Term-level queries
You can use term-level queries to find documents based on precise values in structured data. Examples of structured data include date ranges, IP addresses, prices, or product IDs.
Unlike full-text queries, term-level queries do not analyze search terms. Instead, term-level queries match the exact terms stored in a field.
		Note
	
	Term-level queries still normalize search terms for keyword fields with the normalizer property. For more details, see normalizer.
- existsquery
- Returns documents that contain any indexed value for a field.
- fuzzyquery
- Returns documents that contain terms similar to the search term.
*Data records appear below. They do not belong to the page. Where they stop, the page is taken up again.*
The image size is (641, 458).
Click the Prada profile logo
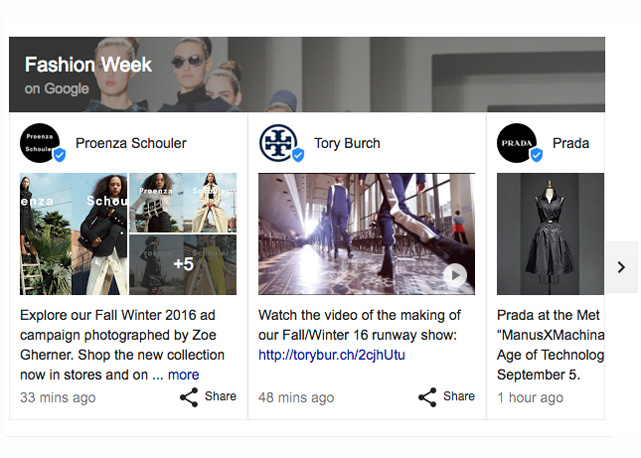point(516,142)
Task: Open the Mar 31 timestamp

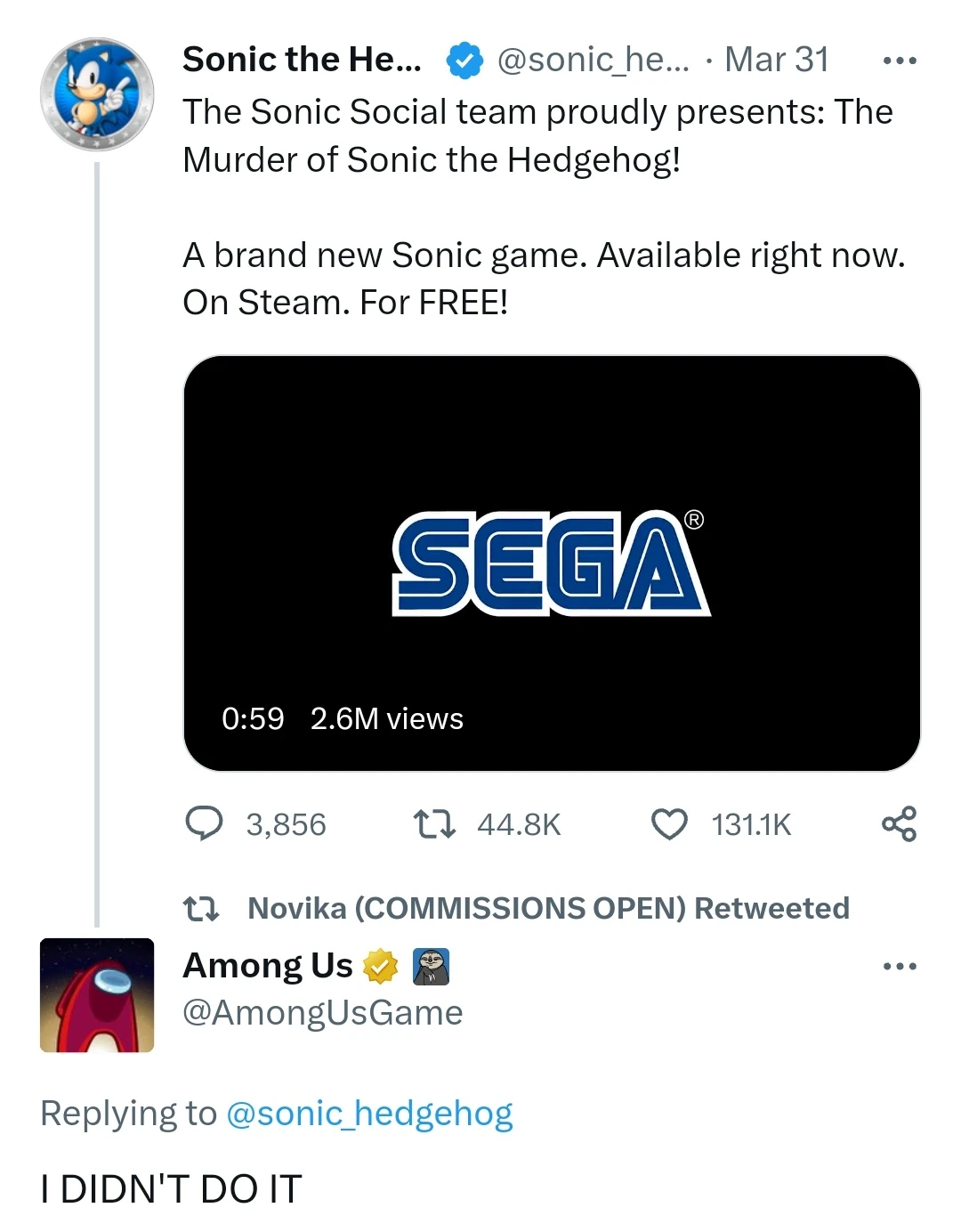Action: (776, 61)
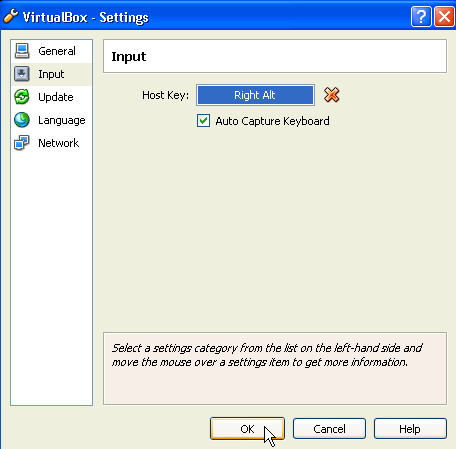Screen dimensions: 456x449
Task: Switch to the Language settings page
Action: point(62,120)
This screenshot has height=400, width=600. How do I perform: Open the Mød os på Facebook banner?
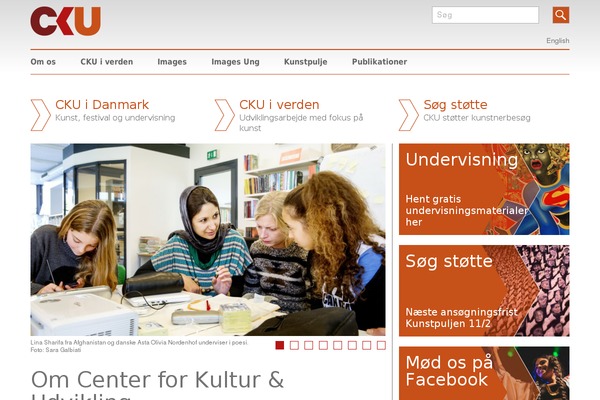[484, 373]
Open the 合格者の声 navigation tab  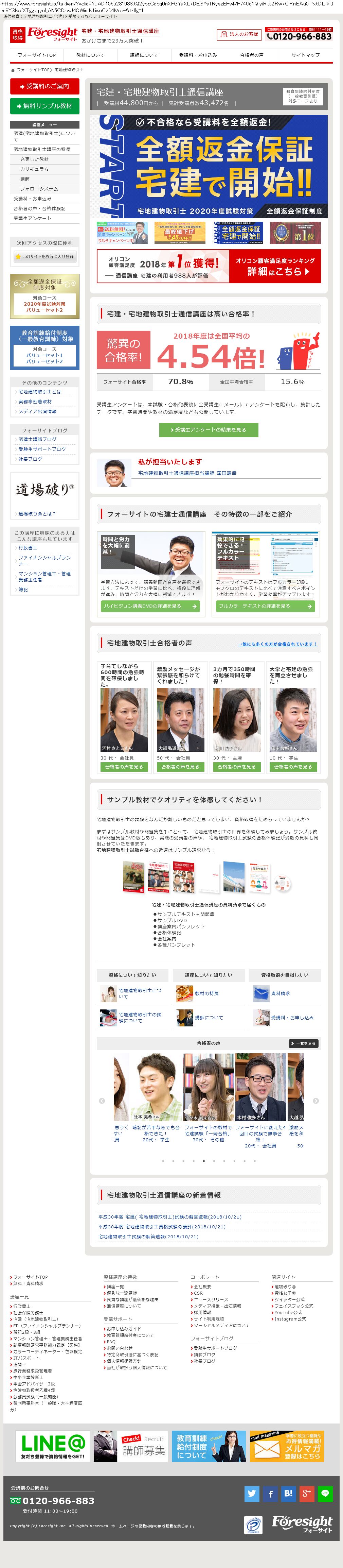pyautogui.click(x=251, y=55)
Elasticsearch measures similarity, or fuzziness, using a Levenshtein edit distance.
- idsquery
- Returns documents based on their document IDs.
- prefixquery
- Returns documents that contain a specific prefix in a provided field.
- rangequery
- Returns documents that contain terms within a provided range.
- regexpquery
- Returns documents that contain terms matching a regular expression.
- termquery
- Returns documents that contain an exact term in a provided field.
- termsquery
- Returns documents that contain one or more exact terms in a provided field.
- terms_setquery
- Returns documents that contain a minimum number of exact terms in a provided field. You can define the minimum number of matching terms using a field or script.
- wildcardquery
- Returns documents that contain terms matching a wildcard pattern.